Di dinding kamar banyak dihiasi foto-foto mesra mereka dalam warna sephia. Di dalam kamar, mereka memiliki dua ekor anjing dan kucing yang berbagi tempat di ruang kecil tersebut. Mereka tidak mempedulikan hal tersebut, sebab bagi keduanya, cinta adalah abadi.
“Sulit bagi seorang transgender menemukan seseorang yang tulus mencintai karena mereka tidak berpikir untuk menikah. Saya ingin dia tahu jika saya benar-benar mencintainya,” ujar Rotjakul.
Karena itu ia tidak dapat menolak saat kekasihnya itu meminta untuk meresmikan hubungan mereka dengan ikatan pernikahan.
Keduanya kemudian menikah bertepatan dengan perayaan Valentine, Februari lalu di kantor kelurahan setempat. Saat menikah, orangtua mereka disembunyikan.
“Yang menikahkan kami sempat terkejut karena baru pertama kali melakukannya,” ujarnya.

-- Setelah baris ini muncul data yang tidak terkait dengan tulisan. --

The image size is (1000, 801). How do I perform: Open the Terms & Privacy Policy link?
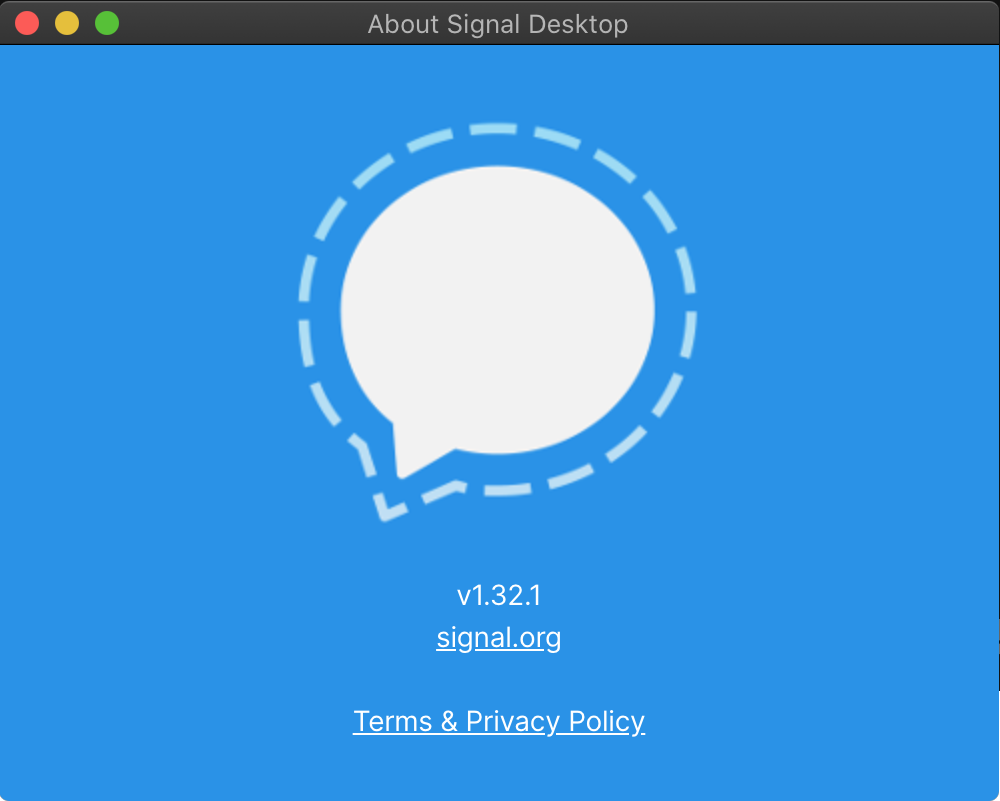(x=499, y=721)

Namun keduanya tidak merasa khawatir dengan hubungan tidak biasa tersebut, sebab pernikahan Suafug dan Rotjakul tetap dianggap legal. Dalam menjalani mahligai rumah tangga, Rotjakul yang merupakan seorang transgender tetap dianggap suami dan Suafug adalah istri.
Namun Rotjakul telah memilih untuk tidak mengubah statusnya menjadi perempuan dalam surat nikahnya.
Orangtua mereka pun akhirnya dapat menerima pernikahan keduanya setelah membaca sejumlah media di Thailand. Kini, keduanya telah merencanakan untuk melangsungkan pesta pernikahan secara adat.
Namun, apakah anak-anak mereka kelak akan kebingungan dengan identitas orangtua?
“Kami akan berbicara apa adanya meski itu akan terasa sangat menyakitkan. Anak-anak tetap akan memanggil saya ayah dan Pond sebagai ibu,” ujar Rotjakul.
Setelah pernikahan keduanya dibahas di berbagai media, sejumlah pasangan dengan kisah serupa banyak menghubungi mereka.
“Ini menunjukkan ada orang lain yang memiliki kisah seperti kami namun mereka tidak berani mengungkapkannya. Kami ingin semua orang tahu bahwa jika saling mencintai dan tidak menyakiti orang lain, masyarakat akan menerima,” ujar Rotjakul.